Documenting a Layoff
As we mentioned in our previous lesson about fires, California law requires that all involuntary exits be in writing, and the law requires that employees that have been involuntarily terminated be given access to unemployment benefits, healthcare, and other benefits (in certain circumstances).
Because of this, your termination documents will likely look identical to those required for a fire (consult with your attorney to verify this is the case). The only obvious difference will be that you may be required to provide a WARN notice in addition to these! But otherwise, you’ll still need:
- The Notice to Employee as to Change in Relationship form;
- The “For Your Benefit” pamphlet;
- Any Consolidated Omnibus Budget Reconciliation Act (“COBRA”) required notices, including Cal-COBRA notices and the Health Insurance Premium Payment (“HIPP”) notice;
- Any IRS-required notices regarding retirement benefits; and
- Notification of all continuation, disability extension, and conversion coverage options under any employer-sponsored coverage for which the employee may remain eligible after employment terminates.
For more information on these documents and notices, please revisit the Fires (or "Involuntary Terminations") lesson.

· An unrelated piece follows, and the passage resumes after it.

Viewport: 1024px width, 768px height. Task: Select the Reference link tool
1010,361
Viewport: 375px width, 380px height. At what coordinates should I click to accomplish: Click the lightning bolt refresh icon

If you do need to provide a California WARN notice, it's important to note that, due to a 2025 legal change, as of January 1, 2026 this notice must include whether the employer plans to coordinate services through the local workforce development board or another entity, as specified, and information regarding the statewide food assistance program known as CalFresh.
So if you've previously created a California WARN notice for your workplace, be sure to update it based on this legal change before any future use.
Final Pay Rules
Final pay rules also mirror fires. Specifically,
- Employees who are fired must be paid on the same day as termination, at the place of termination; and
- The final paycheck must include any accrued but unused paid time off/vacation, and it can only be paid via direct deposit if the employee signs a separate authorization form for direct deposit; you cannot rely on the original form signed at the beginning of employment. More information on this in our previous lesson!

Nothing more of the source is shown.